• **TASK INSTRUCTIONS**: Render every row below as a Markdown table with two columns, Index and Entry. Give each line its own number and omit blank lines.

• **ENTRIES SUPPLIED**:

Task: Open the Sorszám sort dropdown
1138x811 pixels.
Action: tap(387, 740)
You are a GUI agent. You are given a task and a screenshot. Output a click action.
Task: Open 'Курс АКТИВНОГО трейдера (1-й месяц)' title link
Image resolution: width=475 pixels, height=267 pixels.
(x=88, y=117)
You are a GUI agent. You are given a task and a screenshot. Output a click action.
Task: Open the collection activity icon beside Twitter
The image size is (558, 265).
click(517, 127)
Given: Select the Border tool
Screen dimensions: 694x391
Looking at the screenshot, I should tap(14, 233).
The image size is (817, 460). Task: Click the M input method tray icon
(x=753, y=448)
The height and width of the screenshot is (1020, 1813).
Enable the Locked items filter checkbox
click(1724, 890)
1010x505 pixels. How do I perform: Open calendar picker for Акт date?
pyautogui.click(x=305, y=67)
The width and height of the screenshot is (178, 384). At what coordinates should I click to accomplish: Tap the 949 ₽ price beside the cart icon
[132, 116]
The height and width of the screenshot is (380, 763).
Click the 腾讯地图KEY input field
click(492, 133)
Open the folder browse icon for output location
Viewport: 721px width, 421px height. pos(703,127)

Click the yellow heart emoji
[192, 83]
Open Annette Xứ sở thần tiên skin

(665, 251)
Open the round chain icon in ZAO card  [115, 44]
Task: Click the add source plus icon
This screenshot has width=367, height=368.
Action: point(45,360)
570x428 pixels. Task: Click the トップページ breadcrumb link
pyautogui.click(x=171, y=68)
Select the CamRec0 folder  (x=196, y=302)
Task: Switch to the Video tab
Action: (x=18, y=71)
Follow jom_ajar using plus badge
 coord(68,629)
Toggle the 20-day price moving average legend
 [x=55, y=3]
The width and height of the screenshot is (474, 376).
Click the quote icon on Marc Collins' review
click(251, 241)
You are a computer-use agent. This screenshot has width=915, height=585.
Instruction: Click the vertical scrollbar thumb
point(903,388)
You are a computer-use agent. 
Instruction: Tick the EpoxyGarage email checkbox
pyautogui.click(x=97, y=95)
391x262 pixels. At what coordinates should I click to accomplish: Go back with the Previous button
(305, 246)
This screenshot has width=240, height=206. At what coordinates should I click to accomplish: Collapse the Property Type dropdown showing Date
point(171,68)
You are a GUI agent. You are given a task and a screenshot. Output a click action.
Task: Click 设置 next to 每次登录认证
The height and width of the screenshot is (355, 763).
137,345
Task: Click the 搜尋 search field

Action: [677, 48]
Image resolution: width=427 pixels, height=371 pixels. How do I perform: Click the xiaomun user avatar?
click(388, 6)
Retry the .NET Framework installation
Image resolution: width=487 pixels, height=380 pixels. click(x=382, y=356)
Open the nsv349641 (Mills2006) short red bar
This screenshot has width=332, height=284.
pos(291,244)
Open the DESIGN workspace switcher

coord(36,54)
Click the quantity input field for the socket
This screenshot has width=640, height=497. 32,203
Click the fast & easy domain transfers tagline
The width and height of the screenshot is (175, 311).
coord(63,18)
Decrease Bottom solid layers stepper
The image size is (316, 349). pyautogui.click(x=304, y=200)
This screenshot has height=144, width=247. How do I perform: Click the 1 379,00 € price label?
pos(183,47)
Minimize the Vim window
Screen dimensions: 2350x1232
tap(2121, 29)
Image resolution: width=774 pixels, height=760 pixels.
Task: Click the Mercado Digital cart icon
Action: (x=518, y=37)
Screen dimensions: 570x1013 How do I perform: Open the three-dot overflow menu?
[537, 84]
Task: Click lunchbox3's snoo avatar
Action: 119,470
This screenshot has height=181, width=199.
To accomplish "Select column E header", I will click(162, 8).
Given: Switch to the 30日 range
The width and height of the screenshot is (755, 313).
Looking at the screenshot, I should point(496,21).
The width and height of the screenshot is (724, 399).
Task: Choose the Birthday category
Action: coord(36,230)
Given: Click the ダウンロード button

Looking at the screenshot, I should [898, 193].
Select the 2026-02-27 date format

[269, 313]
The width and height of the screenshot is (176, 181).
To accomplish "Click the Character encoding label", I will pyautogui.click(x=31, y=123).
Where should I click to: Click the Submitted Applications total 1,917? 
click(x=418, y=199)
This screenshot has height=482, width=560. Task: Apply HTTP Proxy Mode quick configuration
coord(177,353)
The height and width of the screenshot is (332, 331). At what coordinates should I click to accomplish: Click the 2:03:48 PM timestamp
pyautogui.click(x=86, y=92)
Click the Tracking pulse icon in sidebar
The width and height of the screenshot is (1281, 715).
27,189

• **THE RESULT**:
| Index | Entry |
|---|---|
| 1 | Task: Open the Sorszám sort dropdown |
| 2 | 1138x811 pixels. |
| 3 | Action: tap(387, 740) |
| 4 | You are a GUI agent. You are given a task and a screenshot. Output a click action. |
| 5 | Task: Open 'Курс АКТИВНОГО трейдера (1-й месяц)' title link |
| 6 | Image resolution: width=475 pixels, height=267 pixels. |
| 7 | (x=88, y=117) |
| 8 | You are a GUI agent. You are given a task and a screenshot. Output a click action. |
| 9 | Task: Open the collection activity icon beside Twitter |
| 10 | The image size is (558, 265). |
| 11 | click(517, 127) |
| 12 | Given: Select the Border tool |
| 13 | Screen dimensions: 694x391 |
| 14 | Looking at the screenshot, I should tap(14, 233). |
| 15 | The image size is (817, 460). Task: Click the M input method tray icon |
| 16 | (x=753, y=448) |
| 17 | The height and width of the screenshot is (1020, 1813). |
| 18 | Enable the Locked items filter checkbox |
| 19 | click(1724, 890) |
| 20 | 1010x505 pixels. How do I perform: Open calendar picker for Акт date? |
| 21 | pyautogui.click(x=305, y=67) |
| 22 | The width and height of the screenshot is (178, 384). At what coordinates should I click to accomplish: Tap the 949 ₽ price beside the cart icon |
| 23 | [132, 116] |
| 24 | The height and width of the screenshot is (380, 763). |
| 25 | Click the 腾讯地图KEY input field |
| 26 | click(492, 133) |
| 27 | Open the folder browse icon for output location |
| 28 | Viewport: 721px width, 421px height. pos(703,127) |
| 29 | Click the yellow heart emoji |
| 30 | [192, 83] |
| 31 | Open Annette Xứ sở thần tiên skin |
| 32 | (665, 251) |
| 33 | Open the round chain icon in ZAO card  [115, 44] |
| 34 | Task: Click the add source plus icon |
| 35 | This screenshot has width=367, height=368. |
| 36 | Action: point(45,360) |
| 37 | 570x428 pixels. Task: Click the トップページ breadcrumb link |
| 38 | pyautogui.click(x=171, y=68) |
| 39 | Select the CamRec0 folder  (x=196, y=302) |
| 40 | Task: Switch to the Video tab |
| 41 | Action: (x=18, y=71) |
| 42 | Follow jom_ajar using plus badge |
| 43 |  coord(68,629) |
| 44 | Toggle the 20-day price moving average legend |
| 45 |  [x=55, y=3] |
| 46 | The width and height of the screenshot is (474, 376). |
| 47 | Click the quote icon on Marc Collins' review |
| 48 | click(251, 241) |
| 49 | You are a computer-use agent. This screenshot has width=915, height=585. |
| 50 | Instruction: Click the vertical scrollbar thumb |
| 51 | point(903,388) |
| 52 | You are a computer-use agent.  |
| 53 | Instruction: Tick the EpoxyGarage email checkbox |
| 54 | pyautogui.click(x=97, y=95) |
| 55 | 391x262 pixels. At what coordinates should I click to accomplish: Go back with the Previous button |
| 56 | (305, 246) |
| 57 | This screenshot has width=240, height=206. At what coordinates should I click to accomplish: Collapse the Property Type dropdown showing Date |
| 58 | point(171,68) |
| 59 | You are a GUI agent. You are given a task and a screenshot. Output a click action. |
| 60 | Task: Click 设置 next to 每次登录认证 |
| 61 | The height and width of the screenshot is (355, 763). |
| 62 | 137,345 |
| 63 | Task: Click the 搜尋 search field |
| 64 | Action: [677, 48] |
| 65 | Image resolution: width=427 pixels, height=371 pixels. How do I perform: Click the xiaomun user avatar? |
| 66 | click(388, 6) |
| 67 | Retry the .NET Framework installation |
| 68 | Image resolution: width=487 pixels, height=380 pixels. click(x=382, y=356) |
| 69 | Open the nsv349641 (Mills2006) short red bar |
| 70 | This screenshot has width=332, height=284. |
| 71 | pos(291,244) |
| 72 | Open the DESIGN workspace switcher |
| 73 | coord(36,54) |
| 74 | Click the quantity input field for the socket |
| 75 | This screenshot has width=640, height=497. 32,203 |
| 76 | Click the fast & easy domain transfers tagline |
| 77 | The width and height of the screenshot is (175, 311). |
| 78 | coord(63,18) |
| 79 | Decrease Bottom solid layers stepper |
| 80 | The image size is (316, 349). pyautogui.click(x=304, y=200) |
| 81 | This screenshot has height=144, width=247. How do I perform: Click the 1 379,00 € price label? |
| 82 | pos(183,47) |
| 83 | Minimize the Vim window |
| 84 | Screen dimensions: 2350x1232 |
| 85 | tap(2121, 29) |
| 86 | Image resolution: width=774 pixels, height=760 pixels. |
| 87 | Task: Click the Mercado Digital cart icon |
| 88 | Action: (x=518, y=37) |
| 89 | Screen dimensions: 570x1013 How do I perform: Open the three-dot overflow menu? |
| 90 | [537, 84] |
| 91 | Task: Click lunchbox3's snoo avatar |
| 92 | Action: 119,470 |
| 93 | This screenshot has height=181, width=199. |
| 94 | To accomplish "Select column E header", I will click(162, 8). |
| 95 | Given: Switch to the 30日 range |
| 96 | The width and height of the screenshot is (755, 313). |
| 97 | Looking at the screenshot, I should point(496,21). |
| 98 | The width and height of the screenshot is (724, 399). |
| 99 | Task: Choose the Birthday category |
| 100 | Action: coord(36,230) |
| 101 | Given: Click the ダウンロード button |
| 102 | Looking at the screenshot, I should [898, 193]. |
| 103 | Select the 2026-02-27 date format |
| 104 | [269, 313] |
| 105 | The width and height of the screenshot is (176, 181). |
| 106 | To accomplish "Click the Character encoding label", I will pyautogui.click(x=31, y=123). |
| 107 | Where should I click to: Click the Submitted Applications total 1,917?  |
| 108 | click(x=418, y=199) |
| 109 | This screenshot has height=482, width=560. Task: Apply HTTP Proxy Mode quick configuration |
| 110 | coord(177,353) |
| 111 | The height and width of the screenshot is (332, 331). At what coordinates should I click to accomplish: Click the 2:03:48 PM timestamp |
| 112 | pyautogui.click(x=86, y=92) |
| 113 | Click the Tracking pulse icon in sidebar |
| 114 | The width and height of the screenshot is (1281, 715). |
| 115 | 27,189 |